Stare troppo seduti può uccidere, la sedentarietà colpisce il cervello nelle aree della memoria

La sedentarietà colpisce anche il cervello. Stare troppo seduti, oltre che aumentare i rischi per il cuore, le probabilità di diabete e di morte prematura, è infatti collegato a cambiamenti in un’area che è fondamentale per la memoria. È quanto emerge da uno studio preliminare condotto dai ricercatori dell’Università della California di Los Angeles, pubblicato su Plos One. Gli studiosi hanno reclutato 35 persone tra i 45 e i 75 anni. Hanno chiesto informazioni sui loro livelli di attività fisica e sul numero medio di ore al giorno trascorse seduti nella settimana precedente alla ricerca.

Ciascuno dei partecipanti è stato poi sottoposto a una risonanza magnetica ad alta risoluzione, che ha fornito uno esame dettagliato del lobo temporale mediale, una regione chiave del cervello coinvolta nella formazione di nuove memorie. L’analisi dei risultati ha permesso di verificare che un comportamento sedentario prediceva l’assottigliamento del lobo temporale mediale e la cattiva notizia era anche che l’attività fisica, pur se a livelli elevati, era insufficiente per compensare gli effetti dannosi dello stare seduti per periodi prolungati.

La speranza dei ricercatori è di seguire un gruppo di persone per una durata maggiore, anche per capire quale ruolo potrebbero avere il genere, la razza e il peso nella salute del cervello in relazione alla sedentarietà. L’assottigliamento del lobo temporale mediale può essere un precursore del declino cognitivo e della demenza in adulti di mezza età e anziani e ridurre il comportamento sedentario potrebbe essere quindi secondo i ricercatori un possibile obiettivo per interventi progettati per migliorare la salute del cervello nelle persone a rischio di Alzheimer.
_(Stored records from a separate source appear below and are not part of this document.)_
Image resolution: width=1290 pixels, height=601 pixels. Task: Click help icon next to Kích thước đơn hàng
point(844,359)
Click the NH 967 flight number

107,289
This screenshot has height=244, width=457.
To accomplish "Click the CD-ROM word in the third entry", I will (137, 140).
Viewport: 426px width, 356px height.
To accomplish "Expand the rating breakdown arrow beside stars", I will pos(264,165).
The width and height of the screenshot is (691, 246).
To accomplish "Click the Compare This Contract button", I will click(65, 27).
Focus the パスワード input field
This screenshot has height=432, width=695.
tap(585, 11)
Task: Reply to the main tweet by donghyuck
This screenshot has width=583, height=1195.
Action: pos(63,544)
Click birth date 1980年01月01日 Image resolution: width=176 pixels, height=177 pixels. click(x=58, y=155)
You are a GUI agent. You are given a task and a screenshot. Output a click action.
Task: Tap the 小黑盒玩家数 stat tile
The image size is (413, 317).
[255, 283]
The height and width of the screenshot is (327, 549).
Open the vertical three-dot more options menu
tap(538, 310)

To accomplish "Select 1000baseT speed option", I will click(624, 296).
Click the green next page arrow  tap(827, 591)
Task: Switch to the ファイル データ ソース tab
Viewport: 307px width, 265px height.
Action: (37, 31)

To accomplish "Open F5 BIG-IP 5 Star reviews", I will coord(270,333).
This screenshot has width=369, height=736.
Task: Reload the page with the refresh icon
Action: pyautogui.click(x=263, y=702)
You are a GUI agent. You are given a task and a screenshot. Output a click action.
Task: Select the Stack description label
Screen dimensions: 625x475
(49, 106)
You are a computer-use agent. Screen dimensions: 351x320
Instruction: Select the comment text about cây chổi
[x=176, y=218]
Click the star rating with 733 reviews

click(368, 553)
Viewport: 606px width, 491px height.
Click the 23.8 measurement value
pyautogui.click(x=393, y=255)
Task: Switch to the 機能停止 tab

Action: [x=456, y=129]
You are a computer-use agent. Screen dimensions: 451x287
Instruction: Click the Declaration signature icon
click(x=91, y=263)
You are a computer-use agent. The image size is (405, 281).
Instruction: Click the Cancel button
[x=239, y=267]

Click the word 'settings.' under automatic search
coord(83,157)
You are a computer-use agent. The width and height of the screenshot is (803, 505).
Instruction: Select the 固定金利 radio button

Disturbi mentali e ansia – Lo stile di vita sedentario influisce negativamente anche sulla salute mentale. Le persone che non affrontano alcun carico fisico sono più inclini alla depressione e all’ansia. Le sedie su cui sediamo diventano le nostre isole di alienazione e solitudine. Gli studi hanno dimostrato che una persona che trascorre tutto il tempo seduto non genera abbastanza endorfine perché queste sostanze vengono rilasciate durante le richieste sportive e gli esercizi fisici. Questi ormoni aiutano a migliorare l’umore, favorendo la sensazione di felicità e relax. Inoltre, gli sport hanno un impatto sulla produzione dell’ormone serotonina, il cui squilibrio può portare alla depressione e influenzare la memoria e l’appetito. D’altra parte, lavorare sul corpo aiuta a migliorare l’autostima e aumentare la fiducia in se stessi.

L’invecchiamento – Secondo un articolo scientifico pubblicato su The Lancet, l’inattività fisica è responsabile di un tasso allarmante di mortalità: 5,3 milioni di persone l’anno sono vittime di cosiddetti ipocinesia (ridotta capacità di muoversi). I telomeri, situati alle estremità dei cromosomi, sono responsabili della loro protezione dai danni e si accorciano man mano che il corpo invecchia. È stato dimostrato che, in uno stile di vita sedentario, i telomeri si accorciano più rapidamente rispetto ai corpi attivi. Ciò fa accelerare visibilmente il processo di invecchiamento.